§ WORK TO BE COMPLETED
Copy each line below that includes "Store".

§ PROVIDED RECORDS
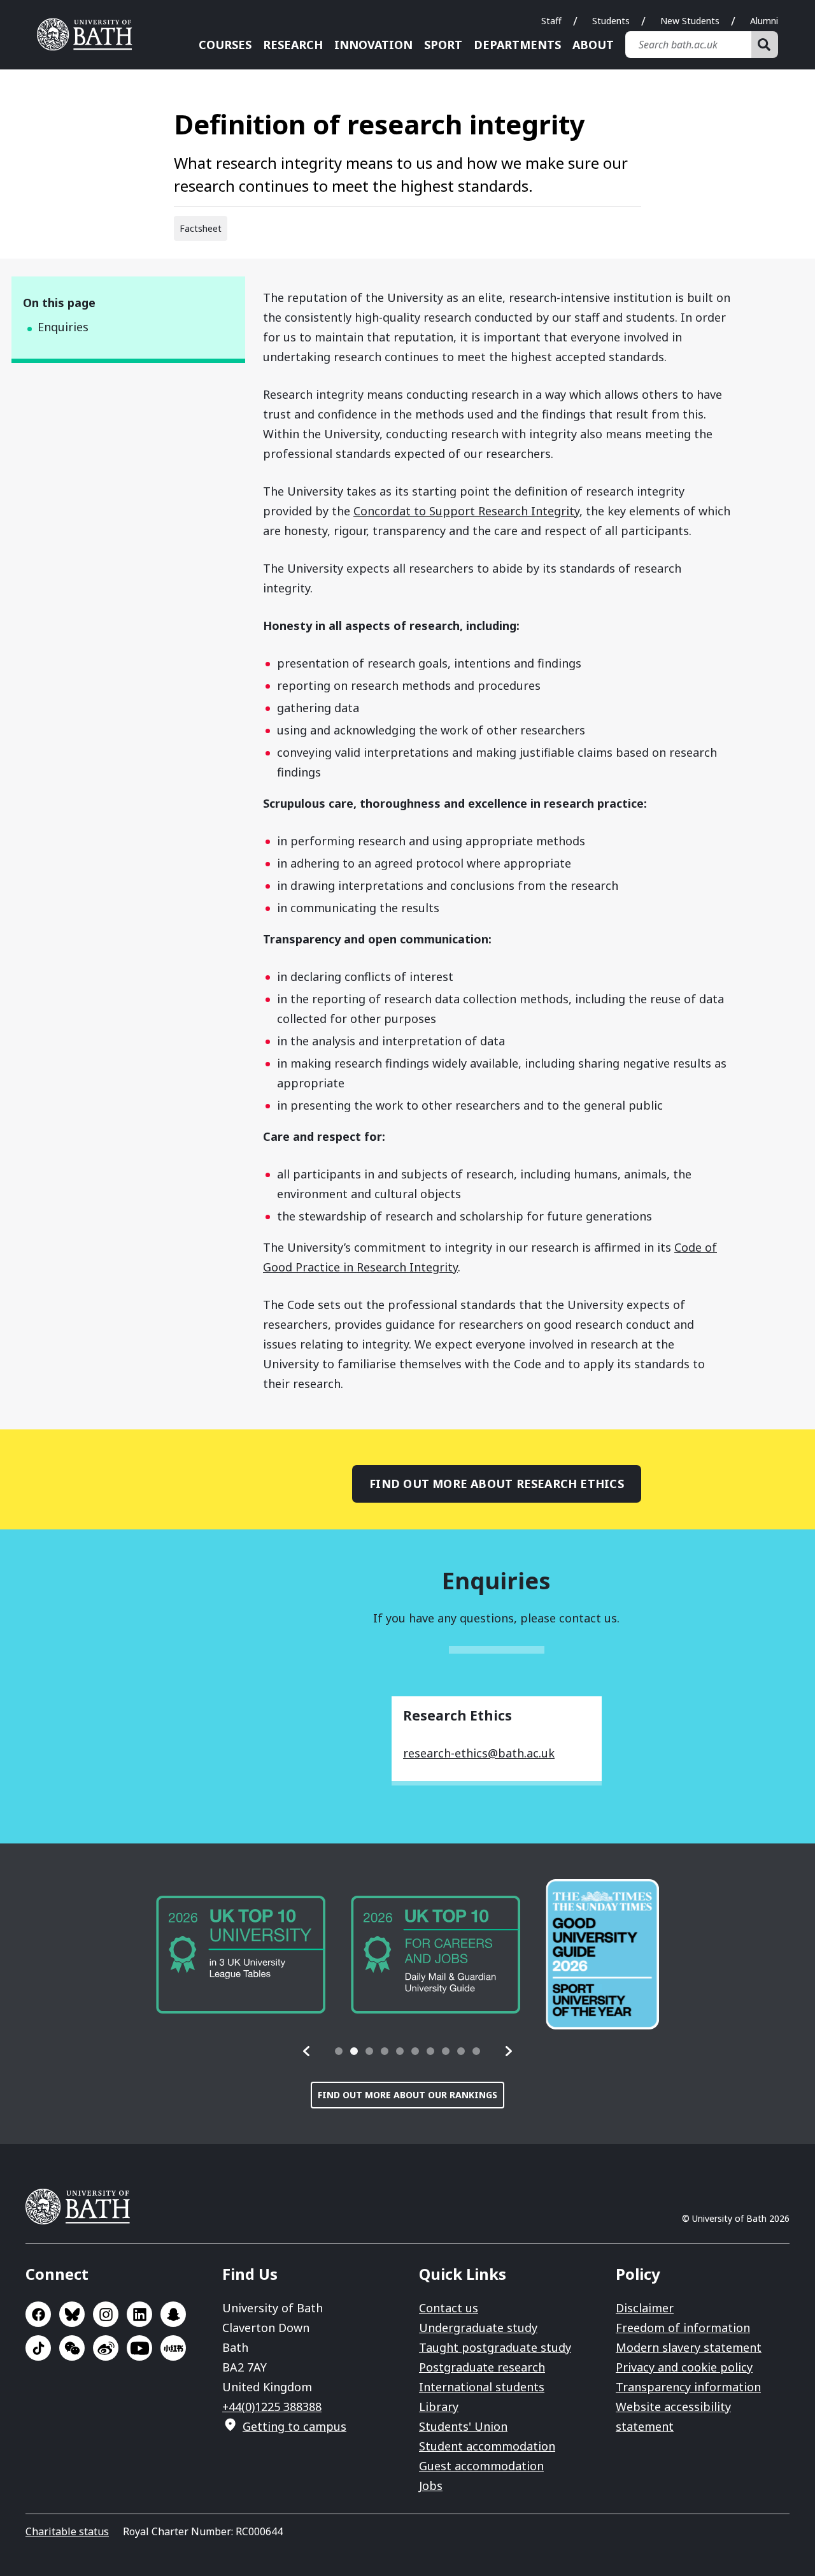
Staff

==

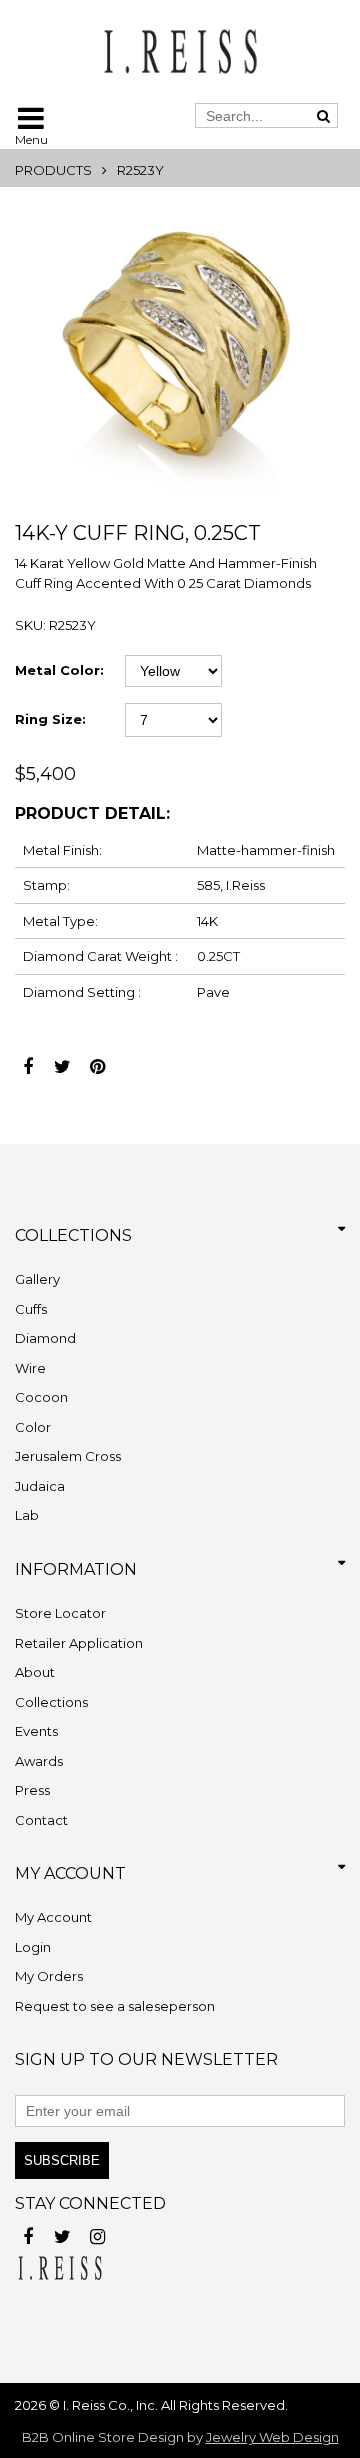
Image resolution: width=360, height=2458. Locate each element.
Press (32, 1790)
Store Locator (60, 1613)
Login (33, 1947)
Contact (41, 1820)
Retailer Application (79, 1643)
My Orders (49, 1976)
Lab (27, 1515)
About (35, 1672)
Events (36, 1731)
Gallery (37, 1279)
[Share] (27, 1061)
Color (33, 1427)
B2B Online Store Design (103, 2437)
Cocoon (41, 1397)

§ RESULT BELOW
Store Locator (60, 1613)
B2B Online Store Design (103, 2437)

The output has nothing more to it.